§ Text

◇ ◇ ◇ ◇ ◇

She has chaired the Alameda/ Contra Costa County HIV/AIDS Planning Council and has been a board member of the Berkeley Women’s Health Center. In announcing Sykes’ appointment three years ago, Carson was quoted in the Oakland Tribune as saying that “she has the ability to look at things from a wide view. She understands the financial aspects of community-based organizations.”  

But Sykes says it was her delving into the financial details of ACMC operations that got her out of favor. 

“I was bringing out a lot of things that were critical about the medical center’s operations,” she said. “I was looking into ways to resolve our financial difficulties. My take was different than others, and that caused people to call Keith Carson with complaints about what I was doing. Ultimately, Keith told me he couldn’t handle the people calling him. I like Keith. I was floored by the way he was handling it.”  

Sykes called the financial situation at the medical center “bleak.” 

Sykes, who served as co-chair of the trustee board’s human resources committee and had recently been asked to join the finance committee, called her removal “an act of retaliation.” 

She said that Carson told her “that I had done things inappropriately. He told me that he didn’t want me to raise any more issues.” 

She added that when Carson appointed her in 2004, “he specifically told me to uncover bad management at the medical center. That’s what I was doing. I would never have gotten on the board if I knew it was all a set-up to massage the public.” 

Sykes added that while Carson’s letter put the effective date of her removal as Feb. 27, “I consider my last day was” Feb. 15. “He’s made his decision.” She did not say whether she would appeal her removal. 

Asked who authorized Sykes’ removal from the board, Carson said that he did on his own. 

“She was my appointee,” Carson said. “Supervisors make several such appointments to boards and commissions, and all of the people who are appointed understand that they serve at my pleasure.” 

That assertion is not supported by Alameda County government documents, however. 

An online list of board and commission vacancies posted by the Alameda County Clerk’s office notes that the ACMC’s trustees are “appointed by majority vote of the Board of Supervisors.”

◇ ◇ ◇ ◇ ◇

(Stored items)
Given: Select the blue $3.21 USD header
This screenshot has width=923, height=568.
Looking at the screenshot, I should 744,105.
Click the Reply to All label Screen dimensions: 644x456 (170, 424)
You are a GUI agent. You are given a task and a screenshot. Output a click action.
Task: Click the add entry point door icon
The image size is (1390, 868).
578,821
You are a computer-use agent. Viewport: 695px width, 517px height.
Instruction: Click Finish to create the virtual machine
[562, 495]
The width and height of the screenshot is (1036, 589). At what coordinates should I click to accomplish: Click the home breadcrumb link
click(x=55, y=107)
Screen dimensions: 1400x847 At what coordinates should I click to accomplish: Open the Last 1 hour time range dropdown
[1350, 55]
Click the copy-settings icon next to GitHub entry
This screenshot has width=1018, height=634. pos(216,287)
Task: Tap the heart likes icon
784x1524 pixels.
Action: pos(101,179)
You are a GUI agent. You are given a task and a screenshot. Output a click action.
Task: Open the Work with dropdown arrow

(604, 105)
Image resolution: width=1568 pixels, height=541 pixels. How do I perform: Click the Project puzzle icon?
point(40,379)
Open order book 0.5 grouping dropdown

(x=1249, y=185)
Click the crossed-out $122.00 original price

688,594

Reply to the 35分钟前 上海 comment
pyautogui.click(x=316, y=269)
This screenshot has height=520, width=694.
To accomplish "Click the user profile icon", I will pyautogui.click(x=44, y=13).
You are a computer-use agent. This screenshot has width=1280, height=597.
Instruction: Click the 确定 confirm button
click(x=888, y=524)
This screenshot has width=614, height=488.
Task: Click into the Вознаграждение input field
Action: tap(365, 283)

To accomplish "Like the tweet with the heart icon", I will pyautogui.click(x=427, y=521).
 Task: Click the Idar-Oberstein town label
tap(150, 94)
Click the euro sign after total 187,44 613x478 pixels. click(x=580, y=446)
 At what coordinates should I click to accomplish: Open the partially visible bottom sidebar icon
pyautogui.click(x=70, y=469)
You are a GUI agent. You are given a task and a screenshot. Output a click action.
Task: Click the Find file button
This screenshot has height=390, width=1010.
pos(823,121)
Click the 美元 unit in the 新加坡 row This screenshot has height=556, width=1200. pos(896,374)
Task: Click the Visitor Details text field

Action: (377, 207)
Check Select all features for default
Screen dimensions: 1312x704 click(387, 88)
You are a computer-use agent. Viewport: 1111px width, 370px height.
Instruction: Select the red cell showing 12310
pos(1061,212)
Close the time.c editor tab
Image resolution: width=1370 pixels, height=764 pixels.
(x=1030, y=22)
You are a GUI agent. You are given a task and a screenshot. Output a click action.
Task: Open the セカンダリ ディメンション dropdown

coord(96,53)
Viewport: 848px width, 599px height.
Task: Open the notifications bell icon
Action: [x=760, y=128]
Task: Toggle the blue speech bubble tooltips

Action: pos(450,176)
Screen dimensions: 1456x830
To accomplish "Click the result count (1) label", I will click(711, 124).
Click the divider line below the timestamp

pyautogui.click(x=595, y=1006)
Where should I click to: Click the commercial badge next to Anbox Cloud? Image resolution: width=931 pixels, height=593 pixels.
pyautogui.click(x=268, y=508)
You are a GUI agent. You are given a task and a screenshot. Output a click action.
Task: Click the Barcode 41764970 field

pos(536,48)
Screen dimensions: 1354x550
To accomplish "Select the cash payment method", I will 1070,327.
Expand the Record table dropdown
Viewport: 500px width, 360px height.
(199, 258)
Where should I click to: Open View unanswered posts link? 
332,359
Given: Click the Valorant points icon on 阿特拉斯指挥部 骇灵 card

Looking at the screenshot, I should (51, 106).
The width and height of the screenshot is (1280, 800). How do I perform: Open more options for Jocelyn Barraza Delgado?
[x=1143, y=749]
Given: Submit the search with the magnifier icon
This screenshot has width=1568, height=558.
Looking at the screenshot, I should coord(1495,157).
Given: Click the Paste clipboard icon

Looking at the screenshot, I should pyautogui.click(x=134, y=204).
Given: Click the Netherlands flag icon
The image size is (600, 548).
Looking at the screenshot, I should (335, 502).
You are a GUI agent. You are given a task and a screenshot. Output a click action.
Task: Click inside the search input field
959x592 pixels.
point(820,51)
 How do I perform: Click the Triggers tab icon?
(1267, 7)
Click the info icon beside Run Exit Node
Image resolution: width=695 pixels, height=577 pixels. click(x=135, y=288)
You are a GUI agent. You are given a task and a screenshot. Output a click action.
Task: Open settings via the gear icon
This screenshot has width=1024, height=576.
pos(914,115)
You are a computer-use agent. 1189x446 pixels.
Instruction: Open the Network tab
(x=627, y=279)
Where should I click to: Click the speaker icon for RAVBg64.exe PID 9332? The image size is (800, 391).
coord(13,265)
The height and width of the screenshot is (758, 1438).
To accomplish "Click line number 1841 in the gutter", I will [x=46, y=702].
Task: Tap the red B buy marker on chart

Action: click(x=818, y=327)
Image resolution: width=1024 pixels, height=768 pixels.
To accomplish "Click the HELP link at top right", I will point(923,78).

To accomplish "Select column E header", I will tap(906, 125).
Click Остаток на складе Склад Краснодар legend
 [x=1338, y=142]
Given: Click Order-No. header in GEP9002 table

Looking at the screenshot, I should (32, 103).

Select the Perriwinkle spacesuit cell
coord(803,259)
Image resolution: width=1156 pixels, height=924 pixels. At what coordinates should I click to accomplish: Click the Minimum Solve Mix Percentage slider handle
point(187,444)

◇ ◇ ◇ ◇ ◇

§ Your task
Copy out the full text above on Sykes' removal from the medical center's board of trustees, word for word and without changes.

§ Solved exercise
She has chaired the Alameda/ Contra Costa County HIV/AIDS Planning Council and has been a board member of the Berkeley Women’s Health Center. In announcing Sykes’ appointment three years ago, Carson was quoted in the Oakland Tribune as saying that “she has the ability to look at things from a wide view. She understands the financial aspects of community-based organizations.”  

But Sykes says it was her delving into the financial details of ACMC operations that got her out of favor. 

“I was bringing out a lot of things that were critical about the medical center’s operations,” she said. “I was looking into ways to resolve our financial difficulties. My take was different than others, and that caused people to call Keith Carson with complaints about what I was doing. Ultimately, Keith told me he couldn’t handle the people calling him. I like Keith. I was floored by the way he was handling it.”  

Sykes called the financial situation at the medical center “bleak.” 

Sykes, who served as co-chair of the trustee board’s human resources committee and had recently been asked to join the finance committee, called her removal “an act of retaliation.” 

She said that Carson told her “that I had done things inappropriately. He told me that he didn’t want me to raise any more issues.” 

She added that when Carson appointed her in 2004, “he specifically told me to uncover bad management at the medical center. That’s what I was doing. I would never have gotten on the board if I knew it was all a set-up to massage the public.” 

Sykes added that while Carson’s letter put the effective date of her removal as Feb. 27, “I consider my last day was” Feb. 15. “He’s made his decision.” She did not say whether she would appeal her removal. 

Asked who authorized Sykes’ removal from the board, Carson said that he did on his own. 

“She was my appointee,” Carson said. “Supervisors make several such appointments to boards and commissions, and all of the people who are appointed understand that they serve at my pleasure.” 

That assertion is not supported by Alameda County government documents, however. 

An online list of board and commission vacancies posted by the Alameda County Clerk’s office notes that the ACMC’s trustees are “appointed by majority vote of the Board of Supervisors.”